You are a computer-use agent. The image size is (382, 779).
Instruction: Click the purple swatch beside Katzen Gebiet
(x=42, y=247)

---

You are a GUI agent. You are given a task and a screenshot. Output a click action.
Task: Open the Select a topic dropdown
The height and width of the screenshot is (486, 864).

--

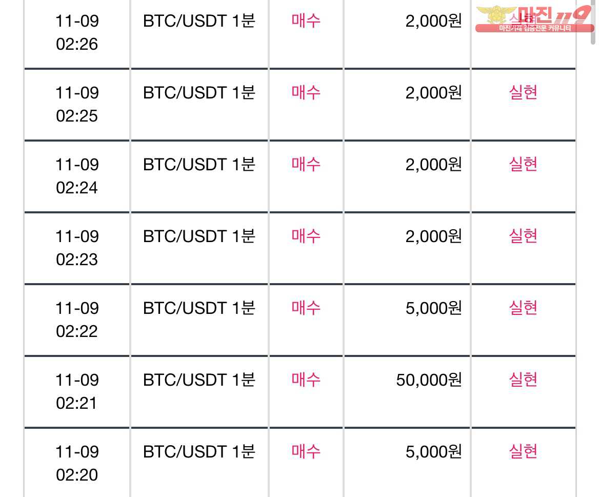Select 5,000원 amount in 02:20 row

__Problem statement__
Find each row above that contains the word "agent" with the same capitalization, and copy those rows in full.

__Solution for this exercise__
You are a computer-use agent. The image size is (382, 779).
You are a GUI agent. You are given a task and a screenshot. Output a click action.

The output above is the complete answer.